So this week I took a small break away from Mack to build another library, Genosaurus. I found that in Mack I had basically written a generator system, so I extracted it out into a stand alone library that anybody can use, and I called it Genosaurus. Genosaurus is, in my opinion, an incredibly easy to use generator framework. Let’s be honest, we’ve all basically built a generator system at one point or another, so I’ve just wrapped it up nicely. The next release of Mack, due out the end of this week, will have all it’s generators converted to use Genosaurus. Let’s take a look at a section of the README for Genosaurus:
Implied Manifests
The easiest way to use Genosaurus is to let it do the work for you. Let‘s looked at what‘s called an ‘implied’ manifest:
dir:
simple_generator.rb
templates:
hello_world.txt.template
That‘s our folder structure. Now let‘s look at simple_generator.rb:
require 'rubygems'
require 'genosaurus'
class SimpleGenerator < Genosaurus
end
Now if we run that generator:
$irb: SimpleGenerator.run
We should get a file called hello_world.txt generated in the current directory. Yes, it truly is that simple! With implied manifests our directory structure under ‘templates’ tells the whole story, and Genosaurus is smart enough to figure it out. All the file names, and the same goes for folders, need to end in .template, and Genosaurus will do the rest. All the files will go through ERB before they generated, so you can put all your lovely little dynamic goodies in there.
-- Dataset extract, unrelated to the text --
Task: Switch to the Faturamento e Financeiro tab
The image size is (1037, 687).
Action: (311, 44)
File, and folder, names also get run through ERB so you can even make the file name dynamic too! Let‘s look at a more complex example:
dir:
complex_generator.rb
templates:
app:
views:
<%=param(:name).plural%>.template:
hello_world.html.erb
models:
<%=param(:name)%>.rb.template
Let‘s run our complex_generator.rb file:
require 'rubygems'
require 'genosaurus'
class ComplexGenerator < Genosaurus
require_param: name
end
Now if we run that generator:
$irb: ComplexGenerator.run("name" => "user")
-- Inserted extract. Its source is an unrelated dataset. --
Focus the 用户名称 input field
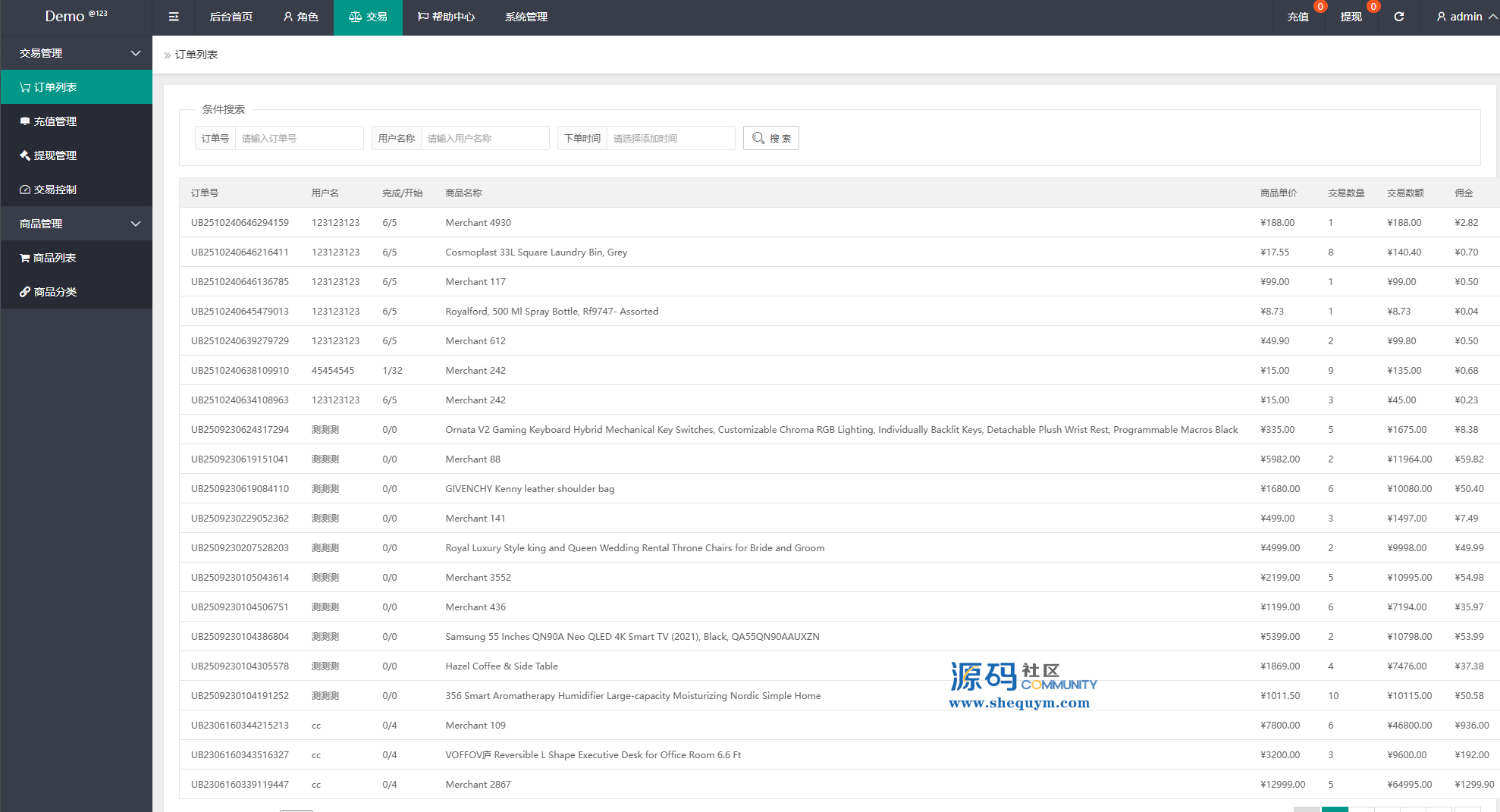 click(485, 138)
Now you should end up with the following:
app:
views:
users:
hello_world.html.erb
models:
user.rb.template
In the ComplexGenerator we told Genosaurus that we are requiring that the parameter, name, be passed into it. We are then using that parameter to generate the names of some files and folders. Pretty cool, eh? See how simple that is.
Explicit Manifests
Explicit manifests are used when there is a manifest.yml supplied at the same level as the generator. If there is a manifest.yml file then implied manifests are not used. This means you have to define the entire generation process. This is great if you have a pretty complicated generator, as the manifest.yml is also sent through ERB before being loaded. Let‘s look at the manifest.yml file for our simple_generator example:
template_1:
type: file
template_path: <%= File.join(templates_directory_path, "templates", "hello_world.txt.template")
output_path: hello_world.txt
Pretty simple. We give the template a name, template_1, it really doesn‘t matter what it is, but Hash objects need keys. The ‘type’ parameter is either file or directory. The template_path is the path to the template. Finally, the output_path is the where you want the file to be generated. Let‘s look at our more complex example. We can change the directory structure a bit, since we really don‘t need ERB in the file names now:
dir:
complex_generator.rb
templates:
hello_world.html.erb.template
model.rb.template
Our manifest.yml file would look like this:
hello_world_template:
type: file
template_path: <%= File.join(templates_directory_path, "templates", "hello_world.html.erb")
output_path: <%= File.join("app", "views", param(:name).plural, "hello_world.html.erb") %>
model_template:
type: file
template_path: <%= File.join(templates_directory_path, "templates", "model.html.erb")
output_path: <%= File.join("app", "models", "#{param(:name)}.rb") %>
This will generate the exact same thing as our implied manifest.